The La Junta Chapter has undertaken several important projects during its chapter history:
Bent’s Old Fort
On February 8, 1920, the La Junta Chapter became the owners of the Bent’s OId Fort Historic Site. Albert E. Reynolds, a local post trader and mining investor, owned the property on which the fort had been located. Realizing the importance of the site and fearful that it would be plowed over and lost, he deeded the property to the La Junta Chapter, NSDAR.
In spring 1930, the La Junta Chapter had a concrete gateway built on Highway 50 at the entrance to the grounds. Soon after, Highway 50 was moved to the south side of the Arkansas River by the highway commission, leaving the Bent’s Old Fort site away from the main highway through Colorado. There was one grave near the site marked by a sandstone marker. The La Junta Chapter had the stone reinforced and the lettering, which was almost obliterated, deepened. The chapter placed a concrete replica of Bent’s Old Fort in the La Junta City Museum, which is of great interest to tourists.
Realizing the opportunity to expand the preservation of the site, the La Junta Chapter sold the land to the State of Colorado for $1 on June 14, 1954, for the use and benefit of the Colorado Historical Society. The state later deeded the land to the United States Government for $1 on June 3, 1960. On that day, President Eisenhower signed the bill authorizing the establishment of a National Historic Site at Bent’s Old Fort. The National Park Service has been its custodian since and reconstructed the fort on the site.
On Saturday, June 5, 2010, on the 50th Anniversary that Bent’s Old Fort became part of the National Park Service, chapter members participated in a re-enactment of the dedication of the original DAR marker.
Marker Placement at William Bent’s Original Gravesite
William Bent, the founder of Bent’s Old Fort, passed away May 19, 1869, and was buried in the family cemetery on the farm of his daughter, Mary Moore. In 1906, William Bent’s body was moved to the Bent Family Cemetery in Las Animas, Colorado.
The exact location of the original gravesite was lost, but Phil Petersen, a La Junta surveyor, located the little farm cemetery on a map. In 1988, Chapter Regent Helen Hunter began a project to mark the original gravesite as part of her chapter regent’s project. Chapter member Cleva Bourne and her son cleared the ground and put up two flag poles. Las Animas council member Gerald Faust poured the concrete; the stone marker was paid for by the La Junta Chapter using funds bequeathed by chapter member Maria Inge Dicks. On May 16, 1992, the chapter dedicated a stone marker for William Bent at his original burial site on his daughter’s farm, which is located ~1 mi east of US 50 on 6th St (Co Rd FF75) on the south side of the road. A time capsule was placed under the monument containing information about the marker, the La Junta Chapter, and current events.

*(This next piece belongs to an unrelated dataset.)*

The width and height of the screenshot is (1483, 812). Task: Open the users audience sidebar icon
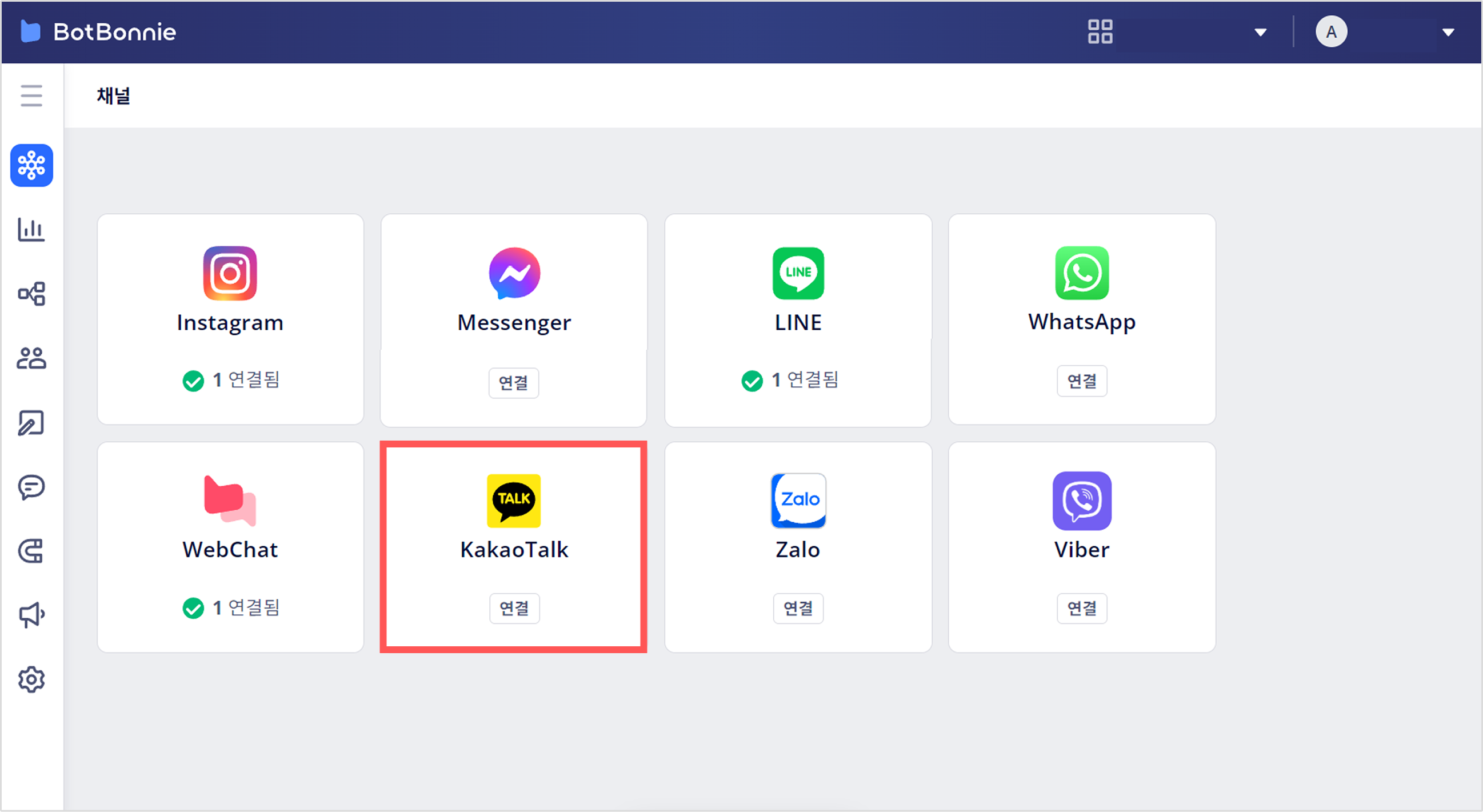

During the 1970s, one of the large murals on the wall of the La Junta Koshare Kiva was donated by La Junta Chapter members.
La Junta Centennial Picture Book
In June 1980, the chapter undertook a special historical project of reprinting a book of 140 pictures of scenes of La Junta dating from 1875 to 1904. A copy of the book had been given to the chapter 15 years before by Roy E. Rockwell and was one of about a dozen known to exist.